WORK TASK: The entries below should be set down again exactly, with every picture left out.

======== THE RECORDS

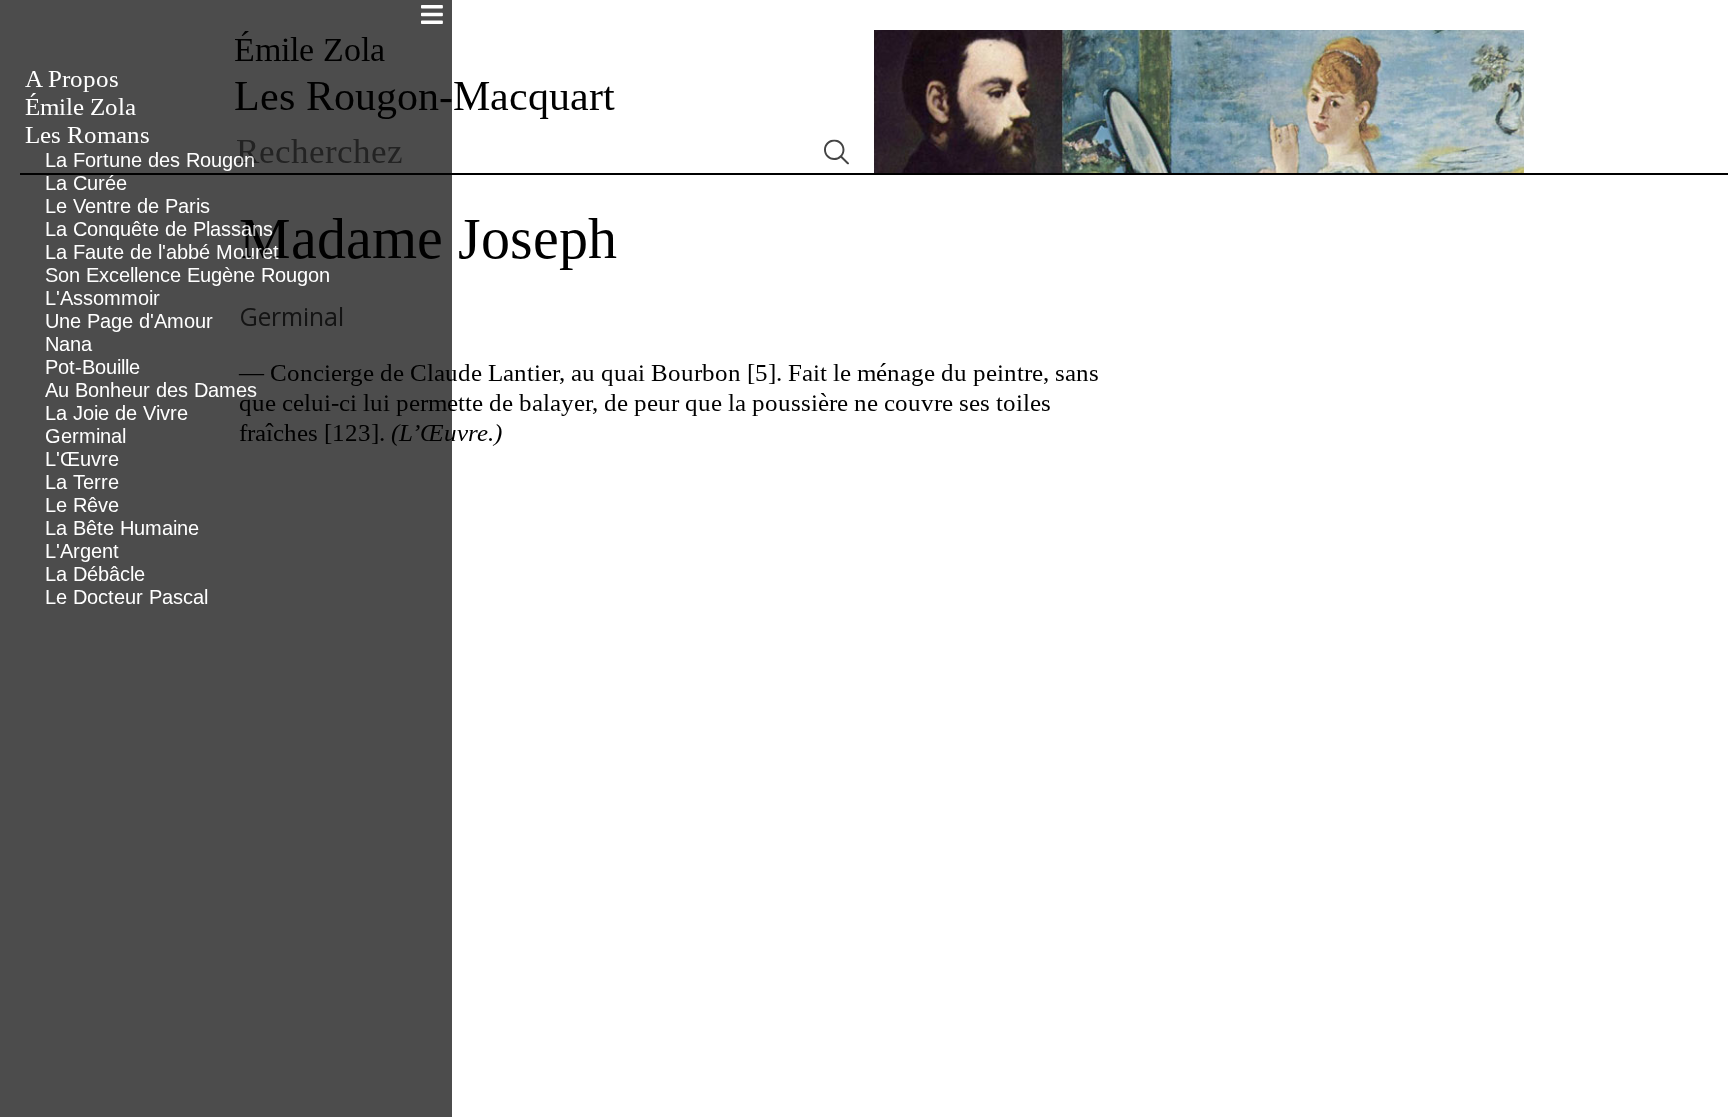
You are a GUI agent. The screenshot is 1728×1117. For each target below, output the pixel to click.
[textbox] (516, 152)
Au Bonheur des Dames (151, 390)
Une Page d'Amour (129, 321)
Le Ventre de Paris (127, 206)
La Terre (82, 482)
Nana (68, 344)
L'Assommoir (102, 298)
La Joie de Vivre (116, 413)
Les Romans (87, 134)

================

ANSWER BOX:
You are a GUI agent. The screenshot is 1728×1117. For each target below, output the pixel to click.
[textbox] (516, 152)
Au Bonheur des Dames (151, 390)
Une Page d'Amour (129, 321)
Le Ventre de Paris (127, 206)
La Terre (82, 482)
Nana (68, 344)
L'Assommoir (102, 298)
La Joie de Vivre (116, 413)
Les Romans (87, 134)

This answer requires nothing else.